L’employeur, qui n’a traité la situation que sous l’angle des réponses factuelles aux allégations, contestées par lui, de la salariée, dans le cadre d’une dégradation des relations qu’il ne pouvait que constater au vu des mails de Mme [K], ne justifie pas de mesures prises à la suite de ces correspondances.
Il ne justifie d’aucune mesure particulière prise pour prévenir une dégradation de la relation contractuelle, et un risque d’atteinte à la santé mentale et physique de la salariée, qui, à la suite de ces correspondances, a été placée en arrêt maladie.
Le manquement à l’obligation de sécurité de l’employeur est par conséquent constitué et doit être mis en lien avec l’inaptitude qui s’en est suivie, liée au déficit de communication, et aurait pu être évitée s’il avait pris des mesures d’enquête ou, à tout le moins, d’entretien avec la salariée.
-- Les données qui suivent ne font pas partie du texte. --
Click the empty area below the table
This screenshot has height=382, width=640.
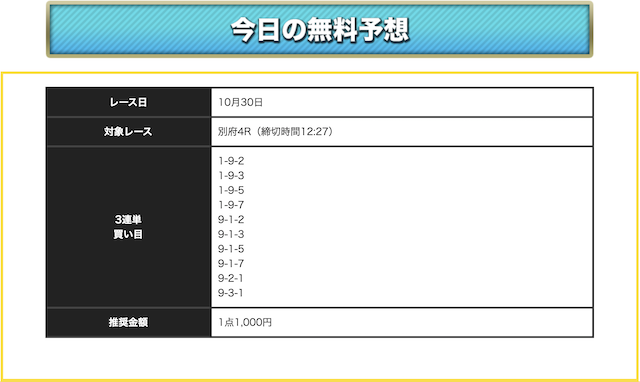click(320, 358)
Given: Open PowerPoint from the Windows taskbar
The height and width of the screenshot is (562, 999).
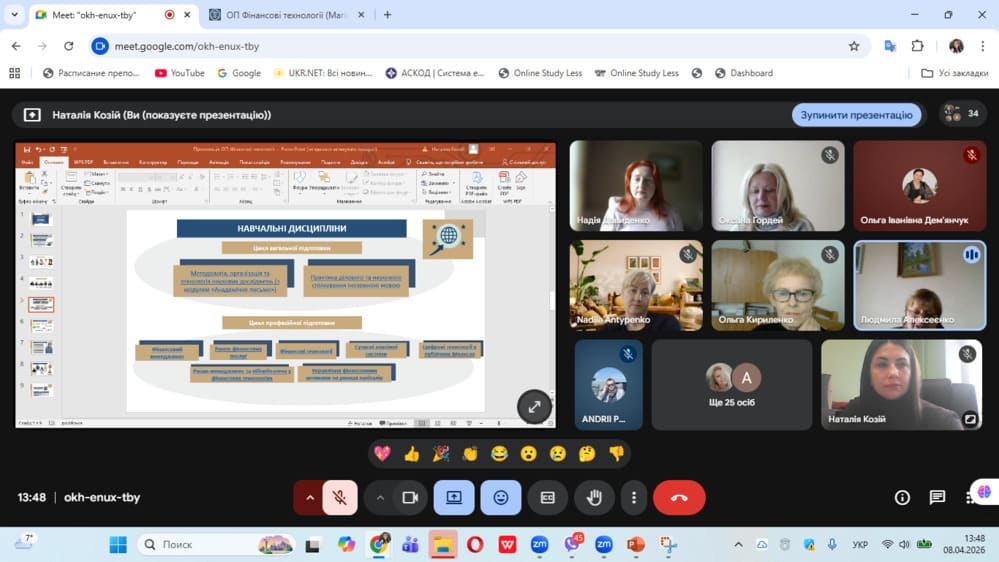Looking at the screenshot, I should [635, 545].

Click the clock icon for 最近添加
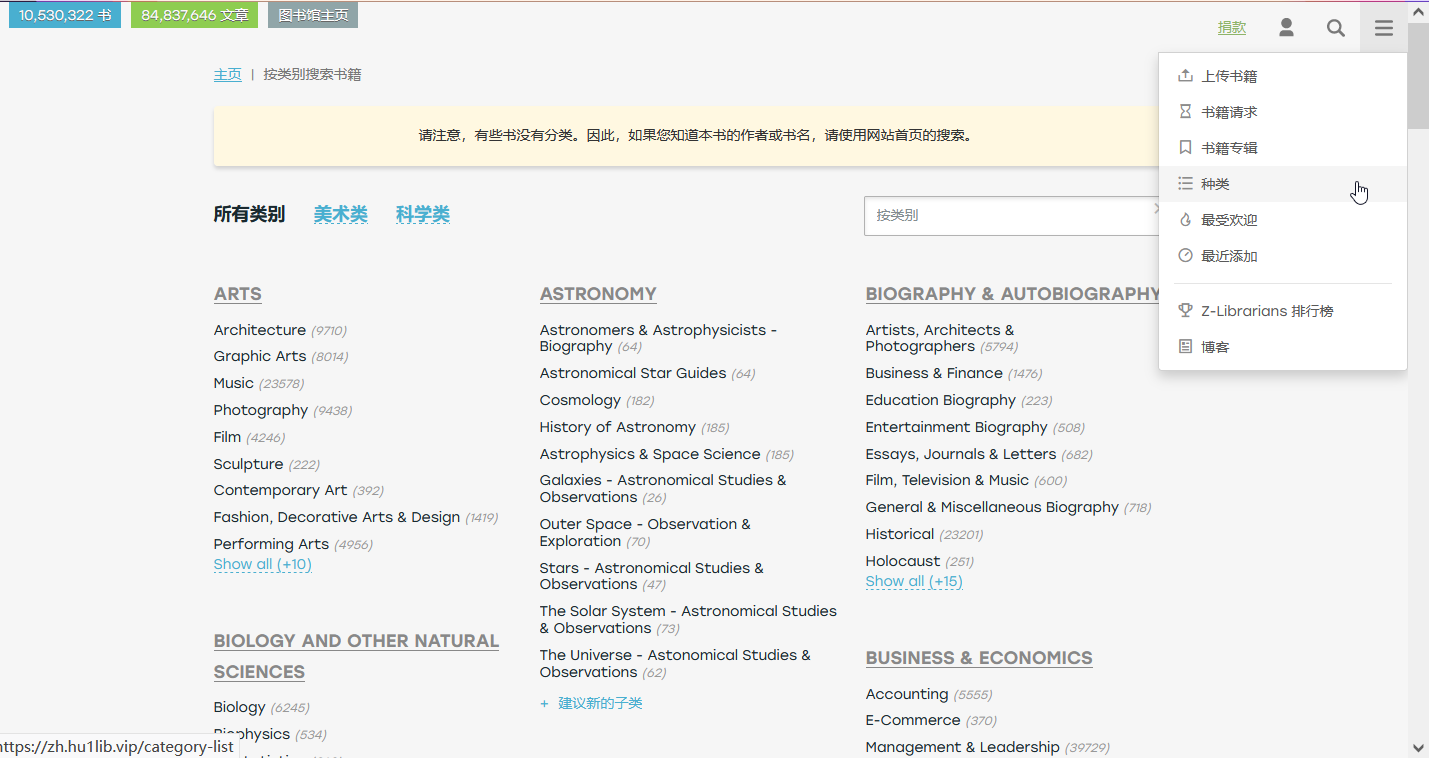(1185, 256)
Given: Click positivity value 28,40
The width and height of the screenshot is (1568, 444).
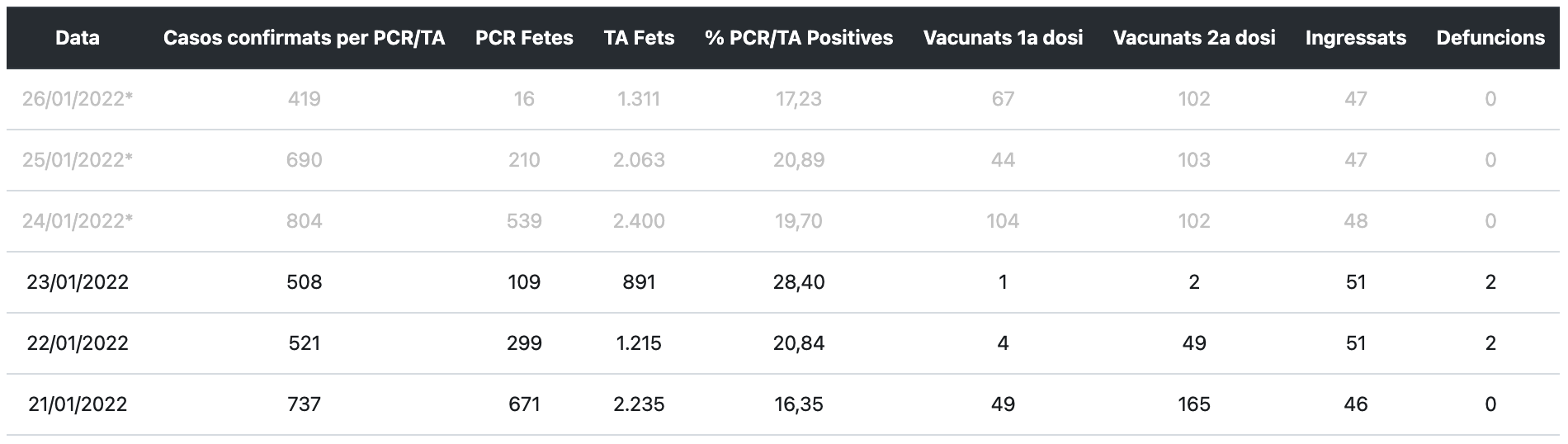Looking at the screenshot, I should (x=799, y=282).
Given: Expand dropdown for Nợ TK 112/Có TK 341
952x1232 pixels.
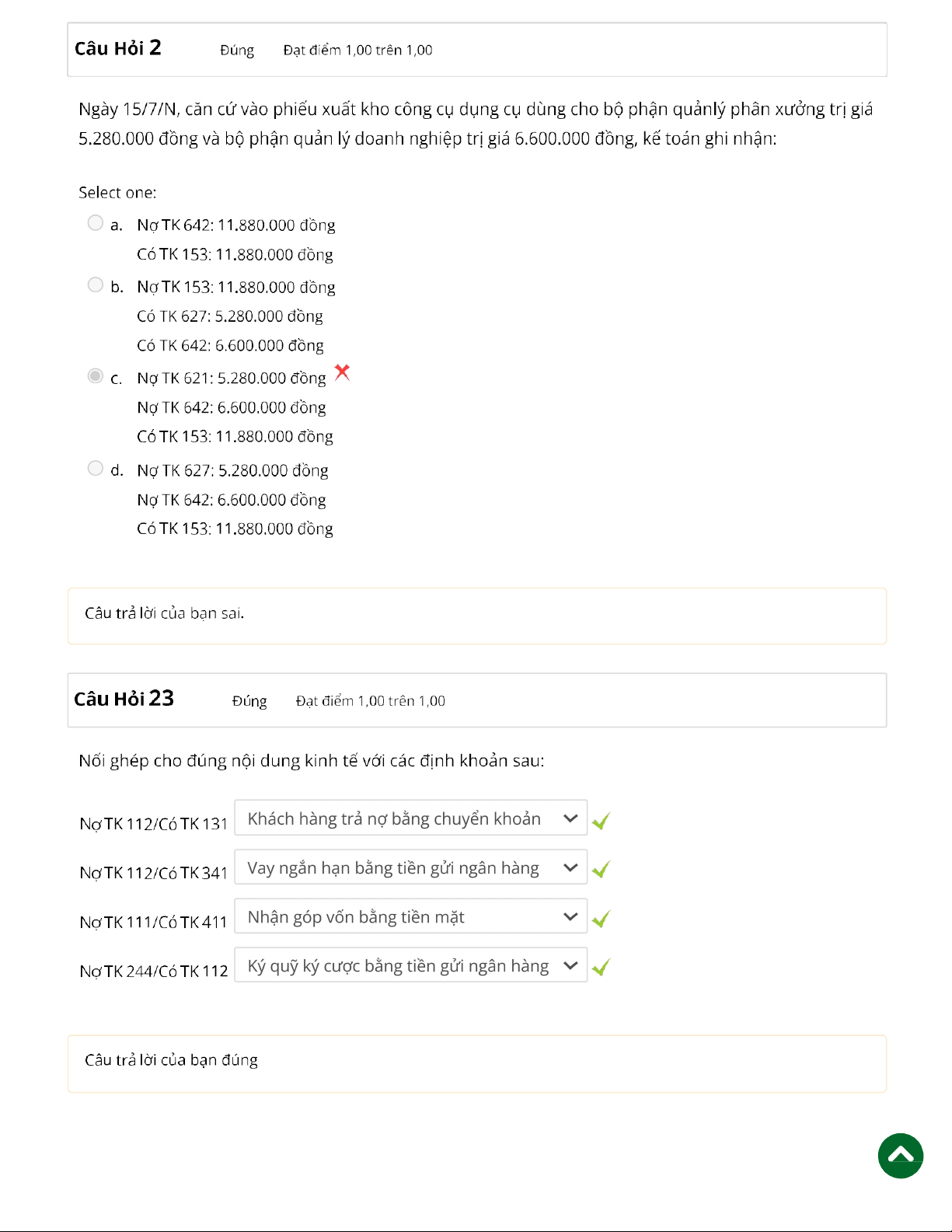Looking at the screenshot, I should point(410,867).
Le licenciement de Mme [K] est dès lors dépourvu de cause réelle et sérieuse.
Il doit en conséquence être fait droit à sa demande de paiement de l’indemnité compensatrice de préavis, sur la base, plus avantageuse pour elle, des trois derniers mois de salaire, soit 5802,38 euros, outre 580,23 euros de congés payés afférents, de l’indemnité de licenciement spécifique de l’article L1234-9 du code du travail, soit un reliquat de 3059,41 euros. Le jugement entrepris sera confirmé en ces dispositions.
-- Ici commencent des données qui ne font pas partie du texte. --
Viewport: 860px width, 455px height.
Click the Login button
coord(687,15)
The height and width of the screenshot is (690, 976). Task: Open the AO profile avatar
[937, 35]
En application de l’article L1235-3 du code du travail, Mme [K] a droit à une indemnité, applicable aux entreprises de moins de 11 salariés, comprise entre 0,5 mois et 2 mois de salaire, compte tenu de son ancienneté d’un an. Il y a lieu de réparer le préjudice que lui a occasionné la rupture, au vu des éléments qu’elle produit pour en justifier, par la condamnation de la société Iceltys à lui payer la somme de 7000 euros à titre de dommages et intérêts pour licenciement sans cause réelle et sérieuse, par voie d’infirmation du jugement.
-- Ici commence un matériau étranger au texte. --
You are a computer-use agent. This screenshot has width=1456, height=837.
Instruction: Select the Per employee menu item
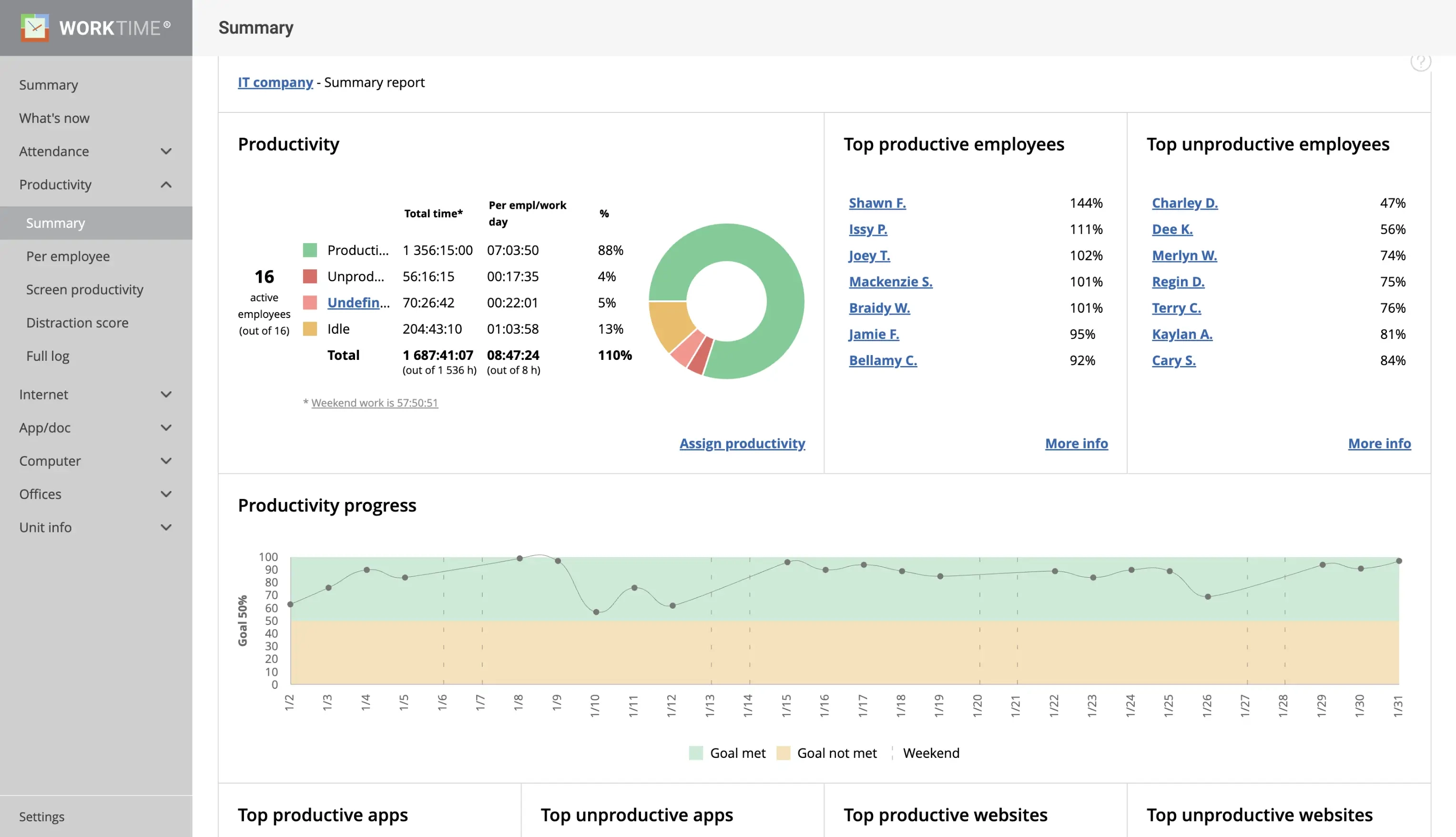pos(67,256)
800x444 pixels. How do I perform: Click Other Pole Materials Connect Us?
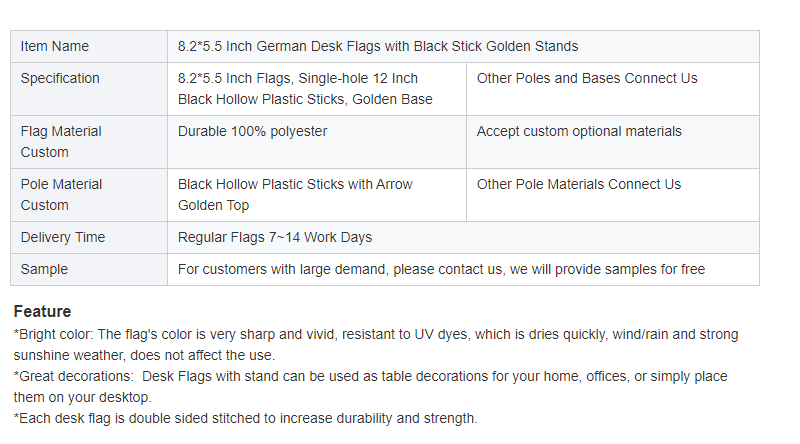(579, 184)
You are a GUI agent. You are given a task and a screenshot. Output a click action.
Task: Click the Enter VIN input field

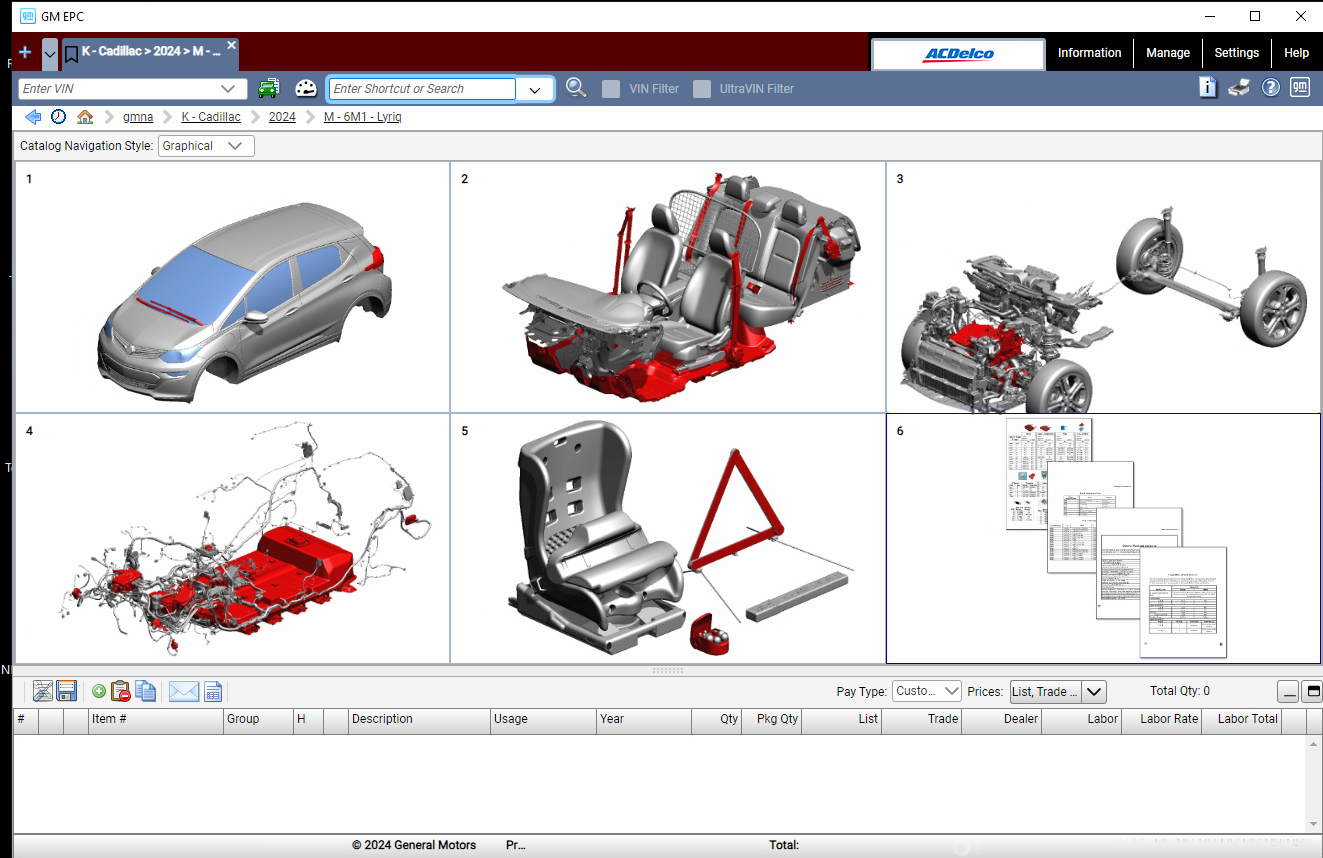pyautogui.click(x=120, y=89)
La société appelante devra remettre à Mme [K] les documents de fin de contrat conformes mais il n’est pas justifié d’assortir cete obligation d’une astreinte.
Il est inéquitable de laisser à la charge de Mme [K] ses frais irrépétibles d’appel, qui seront mis à la charge de la société appelante, à hauteur de 1500 euros, en sus de la somme allouée par le premier juge sur ce fondement. La société Iceltys, qui succombe partiellement, sera déboutée de sa demande à ce titre et condamnée aux dépens d’appel.
PAR CES MOTIFS
La cour,
Infirme le jugement entrepris en ce qu’il a dit nul le licenciement de Mme [W] [K] et a condamné la Sasu Iceltys à lui payer la somme de 69 628,56 euros nets de dommages et intérêts pour licenciement nul,et en ce qu’il a assorti d’une astreinte l’obligation de remise des documents de fin de contrat,
Le confirme en ses autres dispositions,
Statuant à nouveau sur les chefs infirmés, et y ajoutant,
Dit que l’employeur a manqué à son obligation de sécurité,
Dit le licenciement de Mme [W] [K] sans cause réelle et sérieuse,
Condamne la Sasu Iceltys à payer à Mme [W] [K] les sommes de :
-7000 euros à titre de dommages et intérêts pour licenciement sans cause réelle et sérieuse,
-1500 euros au titre des frais irrépétibles d’appel,
Condamne la Sasu Iceltys aux dépens d’appel.